— Exercise objective —
All lines from the one with "Viewport: 1074px width, 592px" through the final line of the records below must be written out exactly, with no other text.

— Recorded data —

BEGIN

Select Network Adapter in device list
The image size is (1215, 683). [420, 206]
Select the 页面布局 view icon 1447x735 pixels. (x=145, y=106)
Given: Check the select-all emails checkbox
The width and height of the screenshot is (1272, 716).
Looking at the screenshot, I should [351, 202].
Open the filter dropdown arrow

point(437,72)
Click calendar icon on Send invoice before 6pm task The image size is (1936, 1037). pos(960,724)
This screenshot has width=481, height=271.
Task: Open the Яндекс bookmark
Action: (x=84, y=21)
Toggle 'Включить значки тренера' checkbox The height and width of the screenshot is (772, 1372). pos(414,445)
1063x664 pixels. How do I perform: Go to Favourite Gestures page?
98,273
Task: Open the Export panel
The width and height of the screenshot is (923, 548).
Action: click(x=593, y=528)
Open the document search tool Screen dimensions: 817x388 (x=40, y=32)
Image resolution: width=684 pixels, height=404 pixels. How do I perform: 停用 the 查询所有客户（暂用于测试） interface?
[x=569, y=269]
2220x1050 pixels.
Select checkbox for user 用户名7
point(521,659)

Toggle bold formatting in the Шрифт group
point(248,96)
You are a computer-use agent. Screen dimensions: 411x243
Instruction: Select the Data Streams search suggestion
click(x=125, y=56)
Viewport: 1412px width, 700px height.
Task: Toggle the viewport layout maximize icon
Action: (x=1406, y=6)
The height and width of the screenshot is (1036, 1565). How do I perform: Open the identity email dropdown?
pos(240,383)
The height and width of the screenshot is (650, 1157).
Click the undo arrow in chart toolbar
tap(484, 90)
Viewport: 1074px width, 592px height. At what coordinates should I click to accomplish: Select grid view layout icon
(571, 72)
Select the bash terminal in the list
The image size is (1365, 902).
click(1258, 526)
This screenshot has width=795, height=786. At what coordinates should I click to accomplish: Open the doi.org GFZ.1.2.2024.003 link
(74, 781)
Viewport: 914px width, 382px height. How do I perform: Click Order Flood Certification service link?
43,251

END

— Answer box —
Viewport: 1074px width, 592px height. At what coordinates should I click to accomplish: Select grid view layout icon
(571, 72)
Select the bash terminal in the list
The image size is (1365, 902).
click(1258, 526)
This screenshot has width=795, height=786. At what coordinates should I click to accomplish: Open the doi.org GFZ.1.2.2024.003 link
(74, 781)
Viewport: 914px width, 382px height. How do I perform: Click Order Flood Certification service link?
43,251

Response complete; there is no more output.